Though they mine the territory of Britpop counterparts like Coldplay, Doves, Snow Patrol, and Travis just as masterfully, each time I see South live, they’re still playing Chicago’s intimate Double Door. Front man and lead singer Joel Cadbury’s voice is as hushed and dreamy as Chris Martin’s and South’s sound is grand and expansive—a lush atmospheric blend of guitars, hooks, melodies, and big booming backbeats. Each of their records has songs that are as infectiously melodic and memorable as anything Martin and company have landed on the radio.
So why haven’t I heard a South tune on Chicago radio? Why is my brother, who normally eats up any English rock band, oblivious to the band? I’ve heard that South have had a couple of tunes featured on American television shows for the young and the hip. You’d think having a song or two cast as backdrop on TV would go miles to getting your name and sound into the great unwashed; but it hasn’t. Frankly, I think the greatest chance South has to expand their fan base is by doing something they have been practicing all along: playing live.
The sheer joy that the members of South bring to their music was apparent from the onset. The band opened with “You Are One”—a stellar track from the latest record—which featured thundering drumbeats, “ooh-wooh” vocal interludes, Jamie McDonald’s chimey guitar riffs, and sweet mid-song tempo changes. Talk about a pop hit waiting to happen; “You Are One” rang with a grandness far bigger than the intimate confines of the Double Door. I don’t wish to intimate that the song had an arena sound, but the sum was certainly greater than the parts. Similarly, “A Place in Displacement”—with atmospheric dance beats and Brett Shaw’s tribal drumming—sounded like a lost Madchester dance track booming against the walls of the Hacienda.

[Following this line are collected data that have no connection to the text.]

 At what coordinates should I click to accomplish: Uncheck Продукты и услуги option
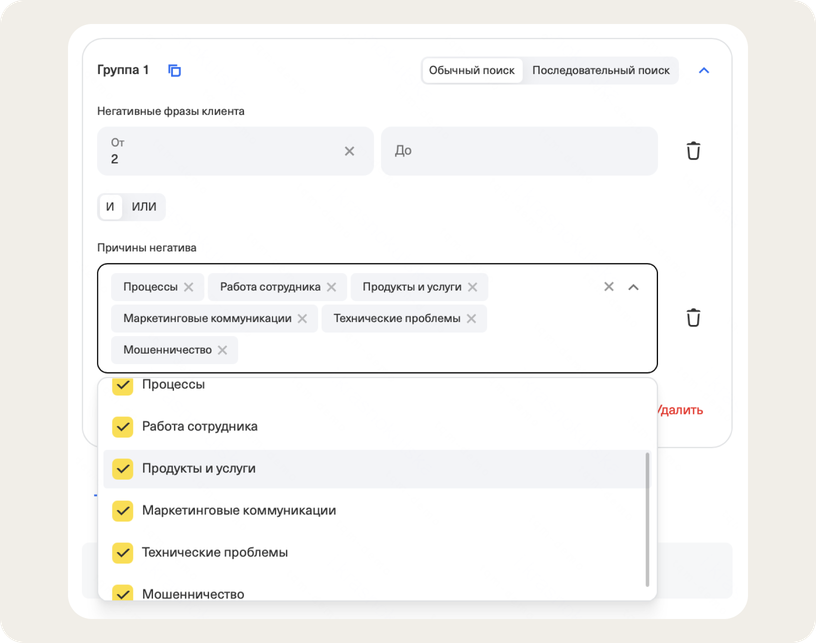click(122, 469)
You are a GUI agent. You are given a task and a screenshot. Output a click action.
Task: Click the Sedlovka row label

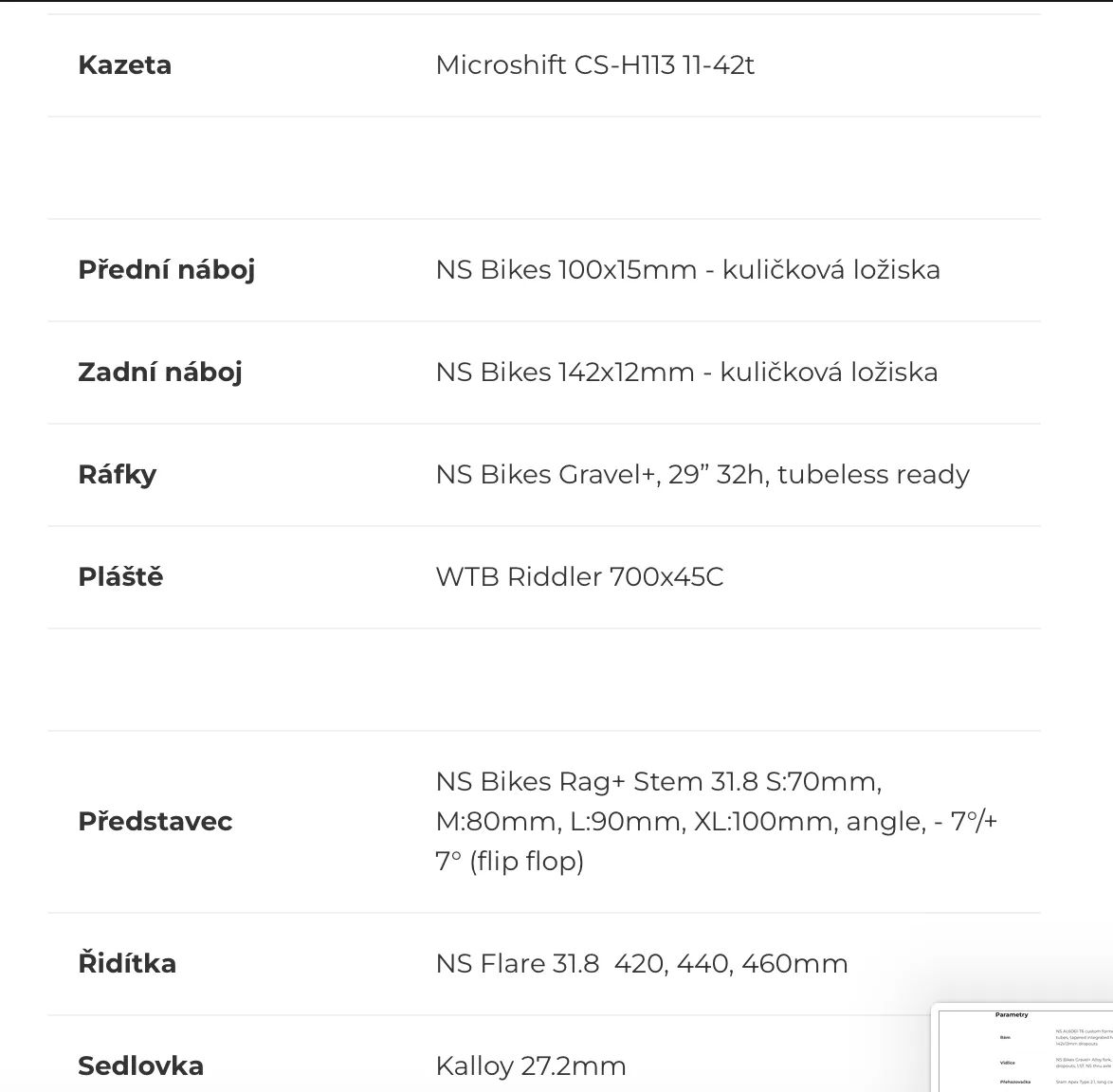click(140, 1066)
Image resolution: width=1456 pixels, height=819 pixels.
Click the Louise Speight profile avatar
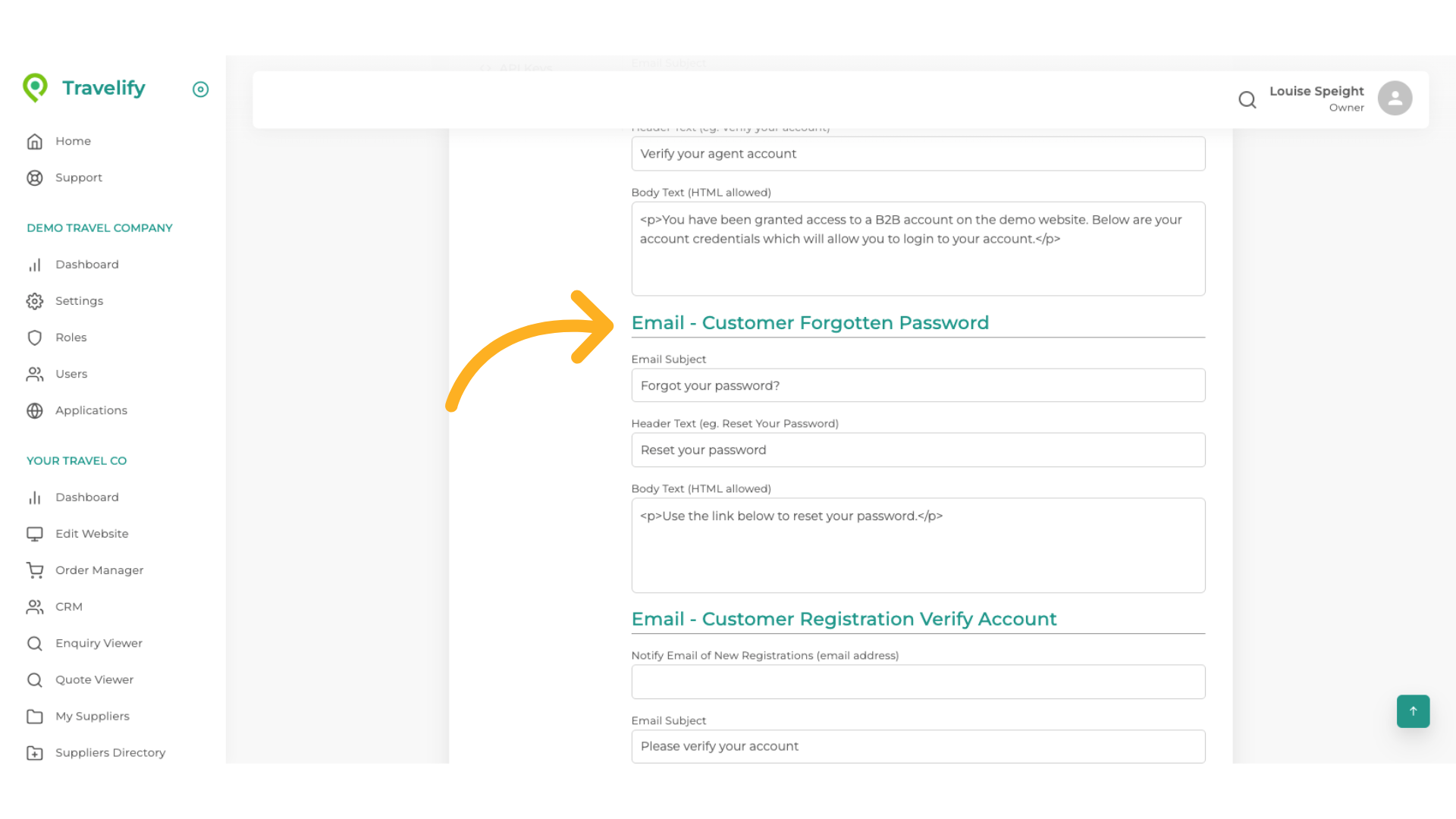[1395, 98]
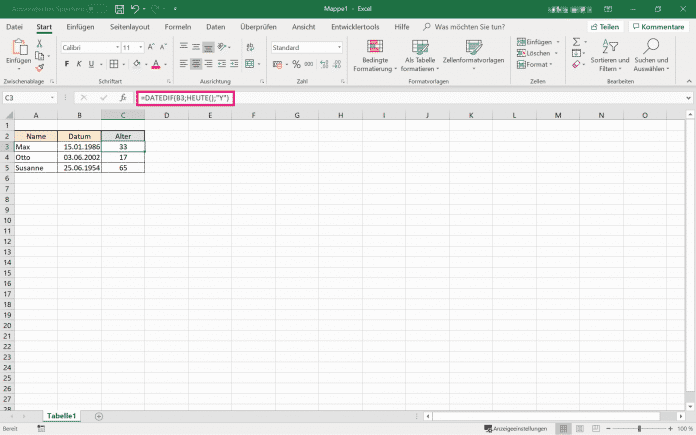Image resolution: width=696 pixels, height=435 pixels.
Task: Switch to the Formeln ribbon tab
Action: click(x=180, y=27)
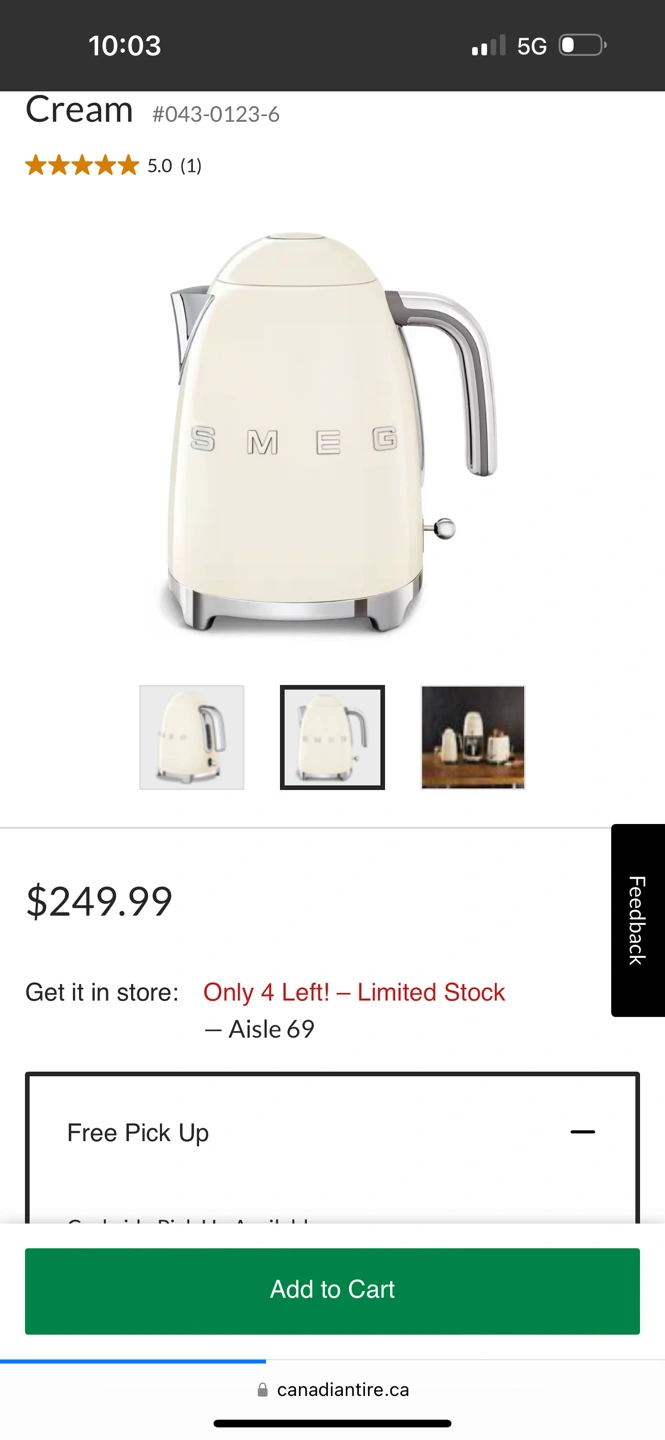Tap the product number #043-0123-6

click(216, 114)
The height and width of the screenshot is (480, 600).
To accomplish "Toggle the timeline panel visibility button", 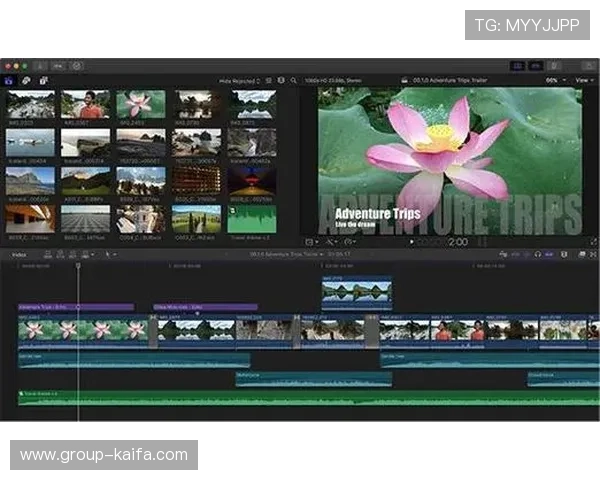I will click(x=534, y=65).
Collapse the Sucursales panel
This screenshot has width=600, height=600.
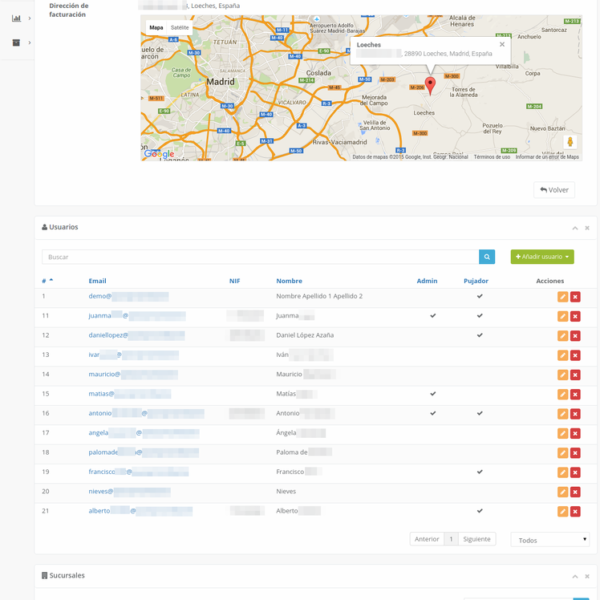tap(574, 577)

Herein is the secret to South’s sound—a sound both typically English and, at the same time, quite distinct. Shaw, McDonald, Cadbury, and their two guest musicians Will Harper and Tom Harris, constantly found a deep musical connection with one another, creating a mood and a vibe that the crowd could feel palpably. And though South has undertones of bands like New Order, Killing Joke, Stone Roses, or Radiohead (all memorably epic band), the energy was all their own.
On stage, Cadbury and McDonald certainly energized one another. They egged each other on, playing their guitars in time, dancing and grooving, and reveling in the sweep and sway of the songs. During “Keep Close”, for example, Cadbury’s dusty, windswept acoustic guitar was matched by McDonald’s twangy, electric slide. Harris’ funky piano fills colored the timbre with a simple beauty as Harper plucked a funky bass line that got the whole band in step with the groove.
The good thing about small venue shows is that you can push your way close to the stage, making the experience that much more magnified. Even though Cadbury may declare in every tour city that, “We’re going to give you everything we’ve got,” one felt like he meant it as the band hit their stride moving from the miasma of feedback in “Habit of a Lifetime” to the twanging Delta blues of “I Know What You’re Like.” The crowd was stunned and hypnotized as Cadbury picked a mean and nasty slide guitar that resonated with a haunting hum. McDonald, meanwhile, strummed a somber acoustic guitar and serenaded the crowd in a whispery voice.
From the muddy blues of the Delta, South jetted back to the rousing anthemic jangle and sparkle of Britpop on the magnificent single “Paint the Silence” from their debut release From Here On In, followed by the softly swirling and glimmering “Colours in Waves”. The cascading and eddying riffs and the crashing drums of the song took the crowd. The only misstep of the night was choosing to encore with the solo acoustic guitar ballad of “By the Time You Catch Your Heart”. Though Cadbury poured his heart into the tune, his lyrics were lost under the murmurous din of chattering drunks.
So maybe that’s the answer; after all, nothing else adds up. Maybe there’s a single, simple reason why South haven’t hit the big-time: the world is just too full of drunks.